— STATED EXERCISE A —
In the text on a Fedora photo release, which license would the wiki footer note an exception to?
— STATED EXERCISE B —
Repeat the passage of the Fedora photo release text starting with "As a project, we'd" and going on through "the release form.".

━━ ARTICLE

As a project, we'd very much like to continue having people
participate through photography, for materials like our one-page
release notes[2]. To do that, we probably need to have a general
release form that covers photos of people to be published on the wiki,
or reproduced in paper formats for release and publicity materials
related to the Fedora Project. Unlike the licenses we require for
code, though, the release would only be for Fedora's use and no one
else's.

Assuming we reach a point of having such a release, we'd add a note to
the wiki footer about the specific exception to our CC BY-SA 3.0
licensing where photographs of people are concerned. We'd link to an
appropriate new section on the Legal page indicating the restrictions
around the content, explain why, and point to the release form.

Because we realize this practice departs from our normal principle of
completely reusable and remixable content, our legal counsel and I
want to discuss this with the community, and hear their thoughts and
concerns regarding a release. I had a few specific questions to start
with:

* Given the rights people generally have in the use of their faces and
bodies in published materials, is this an appropriate place for us
to make an exception to our principle of reusability and
remixability?

━━━━
━━ SUPPLIED ENTRIES

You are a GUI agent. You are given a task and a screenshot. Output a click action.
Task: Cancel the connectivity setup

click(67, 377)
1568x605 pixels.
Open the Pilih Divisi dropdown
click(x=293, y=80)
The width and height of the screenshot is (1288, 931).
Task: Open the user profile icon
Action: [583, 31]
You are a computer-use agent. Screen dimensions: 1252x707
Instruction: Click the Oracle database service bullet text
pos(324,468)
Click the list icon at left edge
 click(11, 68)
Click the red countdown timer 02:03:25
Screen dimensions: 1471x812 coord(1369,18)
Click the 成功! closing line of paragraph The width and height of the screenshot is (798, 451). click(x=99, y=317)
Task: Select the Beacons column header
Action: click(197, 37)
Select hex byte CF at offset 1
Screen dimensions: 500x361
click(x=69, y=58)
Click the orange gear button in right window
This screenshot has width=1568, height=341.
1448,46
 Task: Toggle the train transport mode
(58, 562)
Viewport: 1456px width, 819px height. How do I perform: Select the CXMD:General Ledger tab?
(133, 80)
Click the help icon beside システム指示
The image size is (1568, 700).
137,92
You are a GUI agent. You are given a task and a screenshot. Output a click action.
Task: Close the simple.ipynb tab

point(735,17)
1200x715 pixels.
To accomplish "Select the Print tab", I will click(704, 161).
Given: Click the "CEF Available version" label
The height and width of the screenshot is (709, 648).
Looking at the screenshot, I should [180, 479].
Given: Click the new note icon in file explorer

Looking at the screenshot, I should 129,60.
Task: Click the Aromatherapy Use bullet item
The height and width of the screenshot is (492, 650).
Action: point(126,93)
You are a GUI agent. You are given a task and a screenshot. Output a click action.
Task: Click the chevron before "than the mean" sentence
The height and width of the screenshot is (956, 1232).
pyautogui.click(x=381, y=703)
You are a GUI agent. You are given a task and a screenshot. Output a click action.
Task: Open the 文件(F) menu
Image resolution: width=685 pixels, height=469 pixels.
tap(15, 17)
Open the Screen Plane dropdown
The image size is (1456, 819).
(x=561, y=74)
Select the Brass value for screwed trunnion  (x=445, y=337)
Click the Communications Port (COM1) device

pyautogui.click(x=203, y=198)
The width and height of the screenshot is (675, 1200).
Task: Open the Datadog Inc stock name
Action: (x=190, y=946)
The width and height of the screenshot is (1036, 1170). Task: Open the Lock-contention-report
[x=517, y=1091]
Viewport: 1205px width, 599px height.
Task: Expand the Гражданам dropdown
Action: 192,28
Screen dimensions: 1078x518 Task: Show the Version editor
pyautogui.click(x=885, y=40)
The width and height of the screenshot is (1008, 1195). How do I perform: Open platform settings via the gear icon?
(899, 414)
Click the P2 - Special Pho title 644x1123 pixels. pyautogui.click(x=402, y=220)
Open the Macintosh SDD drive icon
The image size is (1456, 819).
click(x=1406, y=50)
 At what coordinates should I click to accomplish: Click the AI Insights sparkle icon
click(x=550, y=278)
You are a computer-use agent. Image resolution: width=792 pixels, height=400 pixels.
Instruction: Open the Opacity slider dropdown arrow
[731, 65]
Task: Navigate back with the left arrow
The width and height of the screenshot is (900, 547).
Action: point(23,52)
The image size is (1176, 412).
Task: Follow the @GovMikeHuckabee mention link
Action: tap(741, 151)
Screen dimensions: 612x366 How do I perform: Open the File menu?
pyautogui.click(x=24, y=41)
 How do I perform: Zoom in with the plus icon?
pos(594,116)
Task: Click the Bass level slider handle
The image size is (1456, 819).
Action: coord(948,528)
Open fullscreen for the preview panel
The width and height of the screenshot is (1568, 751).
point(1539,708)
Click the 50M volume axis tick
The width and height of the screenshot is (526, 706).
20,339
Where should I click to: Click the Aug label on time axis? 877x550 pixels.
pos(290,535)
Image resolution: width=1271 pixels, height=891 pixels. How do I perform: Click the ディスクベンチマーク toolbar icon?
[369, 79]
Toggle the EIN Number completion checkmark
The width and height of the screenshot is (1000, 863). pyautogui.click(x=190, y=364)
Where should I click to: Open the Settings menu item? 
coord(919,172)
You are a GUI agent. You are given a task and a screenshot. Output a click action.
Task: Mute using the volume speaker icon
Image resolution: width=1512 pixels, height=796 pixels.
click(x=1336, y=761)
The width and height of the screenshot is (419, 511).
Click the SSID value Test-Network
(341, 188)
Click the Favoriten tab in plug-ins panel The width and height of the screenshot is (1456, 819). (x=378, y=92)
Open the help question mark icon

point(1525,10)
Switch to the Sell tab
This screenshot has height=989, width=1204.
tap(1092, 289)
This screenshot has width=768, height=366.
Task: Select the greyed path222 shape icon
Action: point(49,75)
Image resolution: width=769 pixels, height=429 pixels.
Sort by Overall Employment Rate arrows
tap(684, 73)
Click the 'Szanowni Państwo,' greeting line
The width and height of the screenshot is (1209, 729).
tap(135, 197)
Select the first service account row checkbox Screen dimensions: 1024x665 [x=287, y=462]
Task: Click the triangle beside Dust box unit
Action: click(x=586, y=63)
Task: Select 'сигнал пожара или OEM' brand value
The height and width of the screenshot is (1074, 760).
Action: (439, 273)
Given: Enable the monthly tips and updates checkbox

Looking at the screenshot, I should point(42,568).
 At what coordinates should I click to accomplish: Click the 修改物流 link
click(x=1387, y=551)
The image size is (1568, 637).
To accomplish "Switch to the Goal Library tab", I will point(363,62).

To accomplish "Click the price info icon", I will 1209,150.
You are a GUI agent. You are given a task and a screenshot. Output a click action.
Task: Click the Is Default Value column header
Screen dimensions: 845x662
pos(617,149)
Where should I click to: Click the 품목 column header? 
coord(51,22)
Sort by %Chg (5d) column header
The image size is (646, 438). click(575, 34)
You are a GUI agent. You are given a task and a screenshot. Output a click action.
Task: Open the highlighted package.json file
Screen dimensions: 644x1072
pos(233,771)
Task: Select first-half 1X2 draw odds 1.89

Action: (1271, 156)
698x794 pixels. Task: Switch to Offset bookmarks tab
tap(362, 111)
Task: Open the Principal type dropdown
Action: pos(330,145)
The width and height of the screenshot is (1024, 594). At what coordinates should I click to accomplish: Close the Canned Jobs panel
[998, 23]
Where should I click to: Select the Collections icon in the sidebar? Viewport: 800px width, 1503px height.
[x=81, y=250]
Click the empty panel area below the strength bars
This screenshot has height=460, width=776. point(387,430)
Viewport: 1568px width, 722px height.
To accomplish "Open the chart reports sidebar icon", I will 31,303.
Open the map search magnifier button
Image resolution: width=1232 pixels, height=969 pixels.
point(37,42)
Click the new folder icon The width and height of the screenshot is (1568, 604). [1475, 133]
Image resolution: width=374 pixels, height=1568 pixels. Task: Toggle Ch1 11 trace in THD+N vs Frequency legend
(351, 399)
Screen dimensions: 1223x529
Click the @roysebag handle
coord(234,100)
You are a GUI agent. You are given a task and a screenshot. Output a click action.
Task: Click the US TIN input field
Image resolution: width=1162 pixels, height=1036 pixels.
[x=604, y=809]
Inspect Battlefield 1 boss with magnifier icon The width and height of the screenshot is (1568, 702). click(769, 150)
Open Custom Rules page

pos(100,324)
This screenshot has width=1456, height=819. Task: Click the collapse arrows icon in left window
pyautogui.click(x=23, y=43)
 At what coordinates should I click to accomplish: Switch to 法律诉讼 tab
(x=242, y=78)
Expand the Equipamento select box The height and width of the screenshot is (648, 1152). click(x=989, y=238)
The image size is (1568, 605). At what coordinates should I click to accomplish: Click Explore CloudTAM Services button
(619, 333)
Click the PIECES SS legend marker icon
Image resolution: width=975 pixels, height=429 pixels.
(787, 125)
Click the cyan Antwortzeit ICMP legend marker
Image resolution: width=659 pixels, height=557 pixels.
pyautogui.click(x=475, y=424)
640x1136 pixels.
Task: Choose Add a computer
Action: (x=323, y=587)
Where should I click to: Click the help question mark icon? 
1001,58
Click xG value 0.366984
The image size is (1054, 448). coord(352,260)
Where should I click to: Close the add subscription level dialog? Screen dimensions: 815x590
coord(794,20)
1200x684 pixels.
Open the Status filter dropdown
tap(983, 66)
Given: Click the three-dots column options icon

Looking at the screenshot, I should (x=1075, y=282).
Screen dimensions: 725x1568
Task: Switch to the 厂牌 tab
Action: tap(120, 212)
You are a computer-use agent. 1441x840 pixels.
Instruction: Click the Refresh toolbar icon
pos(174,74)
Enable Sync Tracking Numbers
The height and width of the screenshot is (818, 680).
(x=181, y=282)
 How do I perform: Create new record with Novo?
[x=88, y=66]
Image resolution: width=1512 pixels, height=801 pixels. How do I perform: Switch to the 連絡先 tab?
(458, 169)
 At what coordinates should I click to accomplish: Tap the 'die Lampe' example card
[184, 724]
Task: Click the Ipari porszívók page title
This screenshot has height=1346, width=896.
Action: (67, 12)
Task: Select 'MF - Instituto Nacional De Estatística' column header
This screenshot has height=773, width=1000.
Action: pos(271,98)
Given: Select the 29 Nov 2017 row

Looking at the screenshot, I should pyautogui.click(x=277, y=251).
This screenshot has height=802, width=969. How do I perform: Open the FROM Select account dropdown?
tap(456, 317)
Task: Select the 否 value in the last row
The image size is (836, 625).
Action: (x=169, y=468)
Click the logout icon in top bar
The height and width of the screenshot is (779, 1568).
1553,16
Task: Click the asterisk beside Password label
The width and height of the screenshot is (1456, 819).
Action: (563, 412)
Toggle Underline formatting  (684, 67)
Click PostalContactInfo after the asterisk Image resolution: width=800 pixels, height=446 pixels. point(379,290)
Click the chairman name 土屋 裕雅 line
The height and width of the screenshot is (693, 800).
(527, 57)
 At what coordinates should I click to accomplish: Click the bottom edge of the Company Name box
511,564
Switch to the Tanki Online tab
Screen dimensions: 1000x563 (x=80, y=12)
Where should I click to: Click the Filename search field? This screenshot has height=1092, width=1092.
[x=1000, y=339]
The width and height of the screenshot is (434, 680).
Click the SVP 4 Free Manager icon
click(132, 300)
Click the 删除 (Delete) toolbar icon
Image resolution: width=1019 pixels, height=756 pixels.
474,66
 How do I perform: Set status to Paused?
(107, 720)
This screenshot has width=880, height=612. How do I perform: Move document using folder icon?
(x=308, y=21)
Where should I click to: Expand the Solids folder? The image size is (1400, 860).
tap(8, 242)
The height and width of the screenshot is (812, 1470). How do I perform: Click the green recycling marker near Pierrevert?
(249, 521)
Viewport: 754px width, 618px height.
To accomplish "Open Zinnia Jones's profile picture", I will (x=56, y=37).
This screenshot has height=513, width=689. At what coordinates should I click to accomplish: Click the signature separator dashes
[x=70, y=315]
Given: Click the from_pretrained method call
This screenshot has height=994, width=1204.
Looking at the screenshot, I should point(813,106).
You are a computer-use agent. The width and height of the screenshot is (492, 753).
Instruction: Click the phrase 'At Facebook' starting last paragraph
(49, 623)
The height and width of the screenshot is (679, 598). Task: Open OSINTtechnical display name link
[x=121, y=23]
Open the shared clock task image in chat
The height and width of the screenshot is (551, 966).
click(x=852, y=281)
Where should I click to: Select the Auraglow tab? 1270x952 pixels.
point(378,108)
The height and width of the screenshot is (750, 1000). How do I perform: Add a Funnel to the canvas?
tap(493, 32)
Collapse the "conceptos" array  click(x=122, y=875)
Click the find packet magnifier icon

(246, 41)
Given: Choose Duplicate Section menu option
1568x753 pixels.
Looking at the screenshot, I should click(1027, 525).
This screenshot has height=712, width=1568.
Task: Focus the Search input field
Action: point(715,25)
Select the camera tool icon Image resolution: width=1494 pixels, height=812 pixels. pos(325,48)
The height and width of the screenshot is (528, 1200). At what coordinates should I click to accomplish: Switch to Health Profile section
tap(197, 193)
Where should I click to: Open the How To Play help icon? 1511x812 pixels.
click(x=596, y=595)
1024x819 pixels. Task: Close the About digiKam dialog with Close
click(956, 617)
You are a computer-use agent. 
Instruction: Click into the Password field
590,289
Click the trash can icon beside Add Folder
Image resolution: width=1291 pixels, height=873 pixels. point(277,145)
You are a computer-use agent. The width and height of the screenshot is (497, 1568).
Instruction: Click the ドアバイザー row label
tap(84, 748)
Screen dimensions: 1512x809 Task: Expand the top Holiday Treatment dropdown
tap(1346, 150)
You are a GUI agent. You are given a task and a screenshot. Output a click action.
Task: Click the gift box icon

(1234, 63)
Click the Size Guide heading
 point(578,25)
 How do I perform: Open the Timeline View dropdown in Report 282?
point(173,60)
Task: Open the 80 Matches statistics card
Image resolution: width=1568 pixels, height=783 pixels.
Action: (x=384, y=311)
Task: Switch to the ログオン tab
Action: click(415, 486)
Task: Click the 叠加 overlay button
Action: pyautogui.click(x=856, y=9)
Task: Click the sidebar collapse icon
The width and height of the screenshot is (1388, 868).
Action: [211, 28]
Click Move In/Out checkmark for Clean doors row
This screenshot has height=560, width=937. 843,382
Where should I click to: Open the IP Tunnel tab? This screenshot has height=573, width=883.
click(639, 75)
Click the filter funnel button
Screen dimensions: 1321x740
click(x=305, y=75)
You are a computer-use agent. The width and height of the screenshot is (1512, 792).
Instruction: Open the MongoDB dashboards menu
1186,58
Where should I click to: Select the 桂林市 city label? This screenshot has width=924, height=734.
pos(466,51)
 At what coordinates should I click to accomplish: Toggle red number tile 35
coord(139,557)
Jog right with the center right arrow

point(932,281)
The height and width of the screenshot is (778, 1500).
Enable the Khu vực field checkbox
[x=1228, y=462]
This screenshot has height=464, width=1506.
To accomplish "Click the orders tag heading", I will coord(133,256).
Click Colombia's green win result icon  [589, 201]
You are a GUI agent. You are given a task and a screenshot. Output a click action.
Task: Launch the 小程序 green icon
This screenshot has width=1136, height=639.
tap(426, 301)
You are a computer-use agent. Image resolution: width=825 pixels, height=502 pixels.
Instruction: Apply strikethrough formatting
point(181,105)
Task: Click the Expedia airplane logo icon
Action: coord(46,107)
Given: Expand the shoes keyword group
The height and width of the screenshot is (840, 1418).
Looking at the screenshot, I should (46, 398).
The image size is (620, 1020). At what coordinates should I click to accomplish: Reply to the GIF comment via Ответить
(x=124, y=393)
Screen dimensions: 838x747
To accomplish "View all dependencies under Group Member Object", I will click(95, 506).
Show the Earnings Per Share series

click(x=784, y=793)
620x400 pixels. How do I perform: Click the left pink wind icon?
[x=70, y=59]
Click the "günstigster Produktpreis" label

━━━━

— CORRECT RESULT A —
The CC BY-SA 3.0 licensing.

— CORRECT RESULT B —
As a project, we'd very much like to continue having people
participate through photography, for materials like our one-page
release notes[2]. To do that, we probably need to have a general
release form that covers photos of people to be published on the wiki,
or reproduced in paper formats for release and publicity materials
related to the Fedora Project. Unlike the licenses we require for
code, though, the release would only be for Fedora's use and no one
else's.

Assuming we reach a point of having such a release, we'd add a note to
the wiki footer about the specific exception to our CC BY-SA 3.0
licensing where photographs of people are concerned. We'd link to an
appropriate new section on the Legal page indicating the restrictions
around the content, explain why, and point to the release form.